On 2026/1/2 3:15, Waiman Long wrote:
> Since commit f62a5d39368e ("cgroup/cpuset: Remove remote_partition_check()
> & make update_cpumasks_hier() handle remote partition"), the
> compute_effective_exclusive_cpumask() helper was extended to
> strip exclusive CPUs from siblings when computing effective_xcpus
> (cpuset.cpus.exclusive.effective). This helper was later renamed to
> compute_excpus() in commit 86bbbd1f33ab ("cpuset: Refactor exclusive
> CPU mask computation logic").
>
> This helper is supposed to be used consistently to compute
> effective_xcpus. However, there is an exception within the callback
> critical section in update_cpumasks_hier() when exclusive_cpus of a
> valid partition root is empty.

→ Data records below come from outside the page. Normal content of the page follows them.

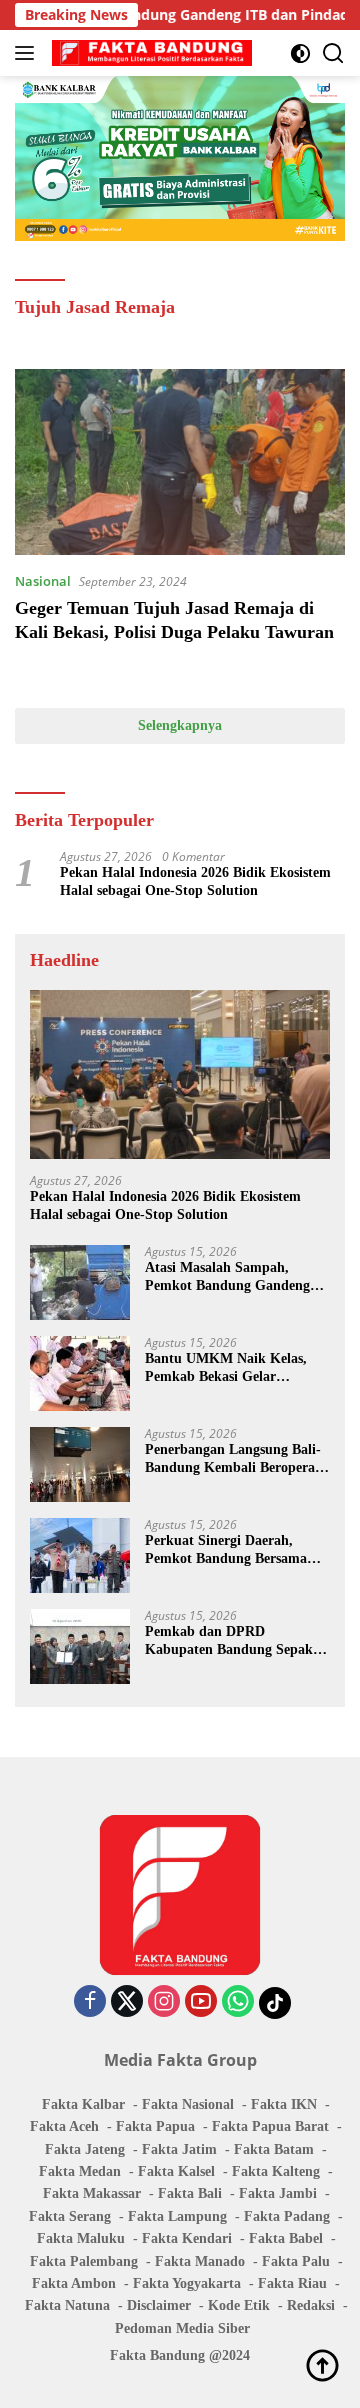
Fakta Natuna (67, 2305)
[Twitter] (127, 2002)
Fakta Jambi (278, 2193)
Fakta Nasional (188, 2104)
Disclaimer (159, 2305)
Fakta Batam (274, 2149)
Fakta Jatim (179, 2149)
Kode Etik (239, 2305)
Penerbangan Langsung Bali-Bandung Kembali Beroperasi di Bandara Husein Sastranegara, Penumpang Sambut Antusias (234, 1459)
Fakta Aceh (64, 2126)
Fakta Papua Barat (270, 2126)
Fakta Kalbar (83, 2104)
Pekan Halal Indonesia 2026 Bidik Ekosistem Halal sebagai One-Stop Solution (195, 881)
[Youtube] (201, 2002)
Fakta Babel (286, 2238)
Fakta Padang (287, 2216)
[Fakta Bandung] (149, 53)
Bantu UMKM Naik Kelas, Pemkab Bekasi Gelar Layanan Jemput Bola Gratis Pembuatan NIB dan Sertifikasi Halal (233, 1368)
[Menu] (28, 53)
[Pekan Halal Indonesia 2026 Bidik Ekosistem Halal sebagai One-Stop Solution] (180, 1074)
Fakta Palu (296, 2261)
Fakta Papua (155, 2126)
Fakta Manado (200, 2261)
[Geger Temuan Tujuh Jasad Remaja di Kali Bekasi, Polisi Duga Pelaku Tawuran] (180, 462)
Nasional (43, 581)
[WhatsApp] (238, 2002)
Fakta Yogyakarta (187, 2283)
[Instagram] (164, 2002)
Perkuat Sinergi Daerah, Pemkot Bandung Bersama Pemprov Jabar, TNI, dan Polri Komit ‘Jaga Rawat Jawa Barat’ (226, 1550)
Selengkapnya (180, 725)
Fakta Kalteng (276, 2171)
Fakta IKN (284, 2104)
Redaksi (311, 2305)
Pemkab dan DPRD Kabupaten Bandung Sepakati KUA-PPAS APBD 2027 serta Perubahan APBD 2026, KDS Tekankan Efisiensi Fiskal (237, 1641)
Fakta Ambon (74, 2283)
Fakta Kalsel (176, 2171)
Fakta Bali (190, 2193)
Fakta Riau (292, 2283)
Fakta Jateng (85, 2149)
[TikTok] (275, 2003)
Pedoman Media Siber (182, 2328)
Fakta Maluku (81, 2238)
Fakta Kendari (187, 2238)
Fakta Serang (70, 2216)
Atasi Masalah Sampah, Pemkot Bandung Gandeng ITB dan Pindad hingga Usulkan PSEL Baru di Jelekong (227, 1277)
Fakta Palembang (84, 2261)
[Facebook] (90, 2002)
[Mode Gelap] (300, 53)
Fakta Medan (80, 2171)
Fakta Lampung (177, 2216)
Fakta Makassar (92, 2193)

This can cause effective_xcpus value to
> differ depending on where exactly it is last computed. Fix this by using
> compute_excpus() in this case to give a consistent result.
>
> Signed-off-by: Waiman Long <[email protected]>
> ---
> kernel/cgroup/cpuset.c | 14 +++++---------
> 1 file changed, 5 insertions(+), 9 deletions(-)
>
> diff --git a/kernel/cgroup/cpuset.c b/kernel/cgroup/cpuset.c
> index da2b3b51630e..37d118a9ad4d 100644
> --- a/kernel/cgroup/cpuset.c
> +++ b/kernel/cgroup/cpuset.c
> @@ -2168,17 +2168,13 @@ static void update_cpumasks_hier(struct cpuset *cs,
> struct tmpmasks *tmp,
> spin_lock_irq(&callback_lock);
> cpumask_copy(cp->effective_cpus, tmp->new_cpus);
> cp->partition_root_state = new_prs;
> - if (!cpumask_empty(cp->exclusive_cpus) && (cp != cs))
> - compute_excpus(cp, cp->effective_xcpus);
> -
> /*
> - * Make sure effective_xcpus is properly set for a valid
> - * partition root.
> + * Need to compute effective_xcpus if either exclusive_cpus
> + * is non-empty or it is a valid partition root.
> */
> - if ((new_prs > 0) && cpumask_empty(cp->exclusive_cpus))
> - cpumask_and(cp->effective_xcpus,
> - cp->cpus_allowed, parent->effective_xcpus);
> - else if (new_prs < 0)
> + if ((new_prs > 0) || !cpumask_empty(cp->exclusive_cpus))
> + compute_excpus(cp, cp->effective_xcpus);
> + if (new_prs < 0)
> reset_partition_data(cp);
> spin_unlock_irq(&callback_lock);
>
The code resets partition data only for new_prs < 0. My understanding is that a
partition is invalid
when new_prs <= 0. Shouldn't reset_partition_data() also be called when new_prs
= 0? Is there a
specific reason to skip the reset in that case?
--
Best regards,
Ridong